Go through the entries below and copy each line containing the word "Comic".

Data provided: Begin

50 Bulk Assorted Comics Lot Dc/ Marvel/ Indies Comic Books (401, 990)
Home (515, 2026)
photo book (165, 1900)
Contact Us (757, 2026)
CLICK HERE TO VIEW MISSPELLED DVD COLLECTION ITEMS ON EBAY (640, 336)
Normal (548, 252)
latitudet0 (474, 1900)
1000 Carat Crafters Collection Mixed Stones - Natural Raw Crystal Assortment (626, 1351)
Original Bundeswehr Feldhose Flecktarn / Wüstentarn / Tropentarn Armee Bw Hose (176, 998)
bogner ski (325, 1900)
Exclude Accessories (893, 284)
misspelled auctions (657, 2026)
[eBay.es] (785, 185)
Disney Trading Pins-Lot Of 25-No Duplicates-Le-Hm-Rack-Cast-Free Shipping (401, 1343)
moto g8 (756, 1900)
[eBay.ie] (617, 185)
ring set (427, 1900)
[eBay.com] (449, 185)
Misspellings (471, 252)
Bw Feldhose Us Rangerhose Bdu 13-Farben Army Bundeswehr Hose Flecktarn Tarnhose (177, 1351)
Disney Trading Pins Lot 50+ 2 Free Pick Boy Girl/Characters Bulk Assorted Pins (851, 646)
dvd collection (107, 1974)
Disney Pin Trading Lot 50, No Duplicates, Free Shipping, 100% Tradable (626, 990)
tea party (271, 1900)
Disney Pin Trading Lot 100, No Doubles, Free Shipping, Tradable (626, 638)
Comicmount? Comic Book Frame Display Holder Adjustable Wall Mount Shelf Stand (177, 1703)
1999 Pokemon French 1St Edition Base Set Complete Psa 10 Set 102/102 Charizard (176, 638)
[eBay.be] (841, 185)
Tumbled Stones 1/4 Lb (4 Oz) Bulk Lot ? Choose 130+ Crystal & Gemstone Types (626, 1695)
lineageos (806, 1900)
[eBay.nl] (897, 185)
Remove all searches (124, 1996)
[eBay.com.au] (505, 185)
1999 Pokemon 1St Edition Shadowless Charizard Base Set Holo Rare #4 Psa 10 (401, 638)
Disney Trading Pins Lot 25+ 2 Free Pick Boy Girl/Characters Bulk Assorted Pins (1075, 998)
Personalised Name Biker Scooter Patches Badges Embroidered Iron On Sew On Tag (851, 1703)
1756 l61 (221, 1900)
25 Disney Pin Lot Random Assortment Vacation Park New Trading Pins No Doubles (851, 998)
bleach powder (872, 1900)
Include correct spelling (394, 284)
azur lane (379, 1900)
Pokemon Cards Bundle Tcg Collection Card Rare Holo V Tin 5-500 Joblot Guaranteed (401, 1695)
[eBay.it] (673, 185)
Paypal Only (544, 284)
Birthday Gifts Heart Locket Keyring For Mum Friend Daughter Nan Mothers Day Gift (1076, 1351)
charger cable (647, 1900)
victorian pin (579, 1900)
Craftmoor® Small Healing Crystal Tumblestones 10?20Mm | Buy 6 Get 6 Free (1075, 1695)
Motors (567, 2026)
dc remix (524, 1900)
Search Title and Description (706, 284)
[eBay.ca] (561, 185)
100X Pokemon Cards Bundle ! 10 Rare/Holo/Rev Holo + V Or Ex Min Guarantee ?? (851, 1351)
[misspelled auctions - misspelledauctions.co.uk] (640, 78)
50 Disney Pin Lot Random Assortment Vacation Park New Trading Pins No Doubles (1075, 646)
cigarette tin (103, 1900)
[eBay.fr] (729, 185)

Data provided: End

■ **Answer for the task**:
50 Bulk Assorted Comics Lot Dc/ Marvel/ Indies Comic Books (401, 990)
Comicmount? Comic Book Frame Display Holder Adjustable Wall Mount Shelf Stand (177, 1703)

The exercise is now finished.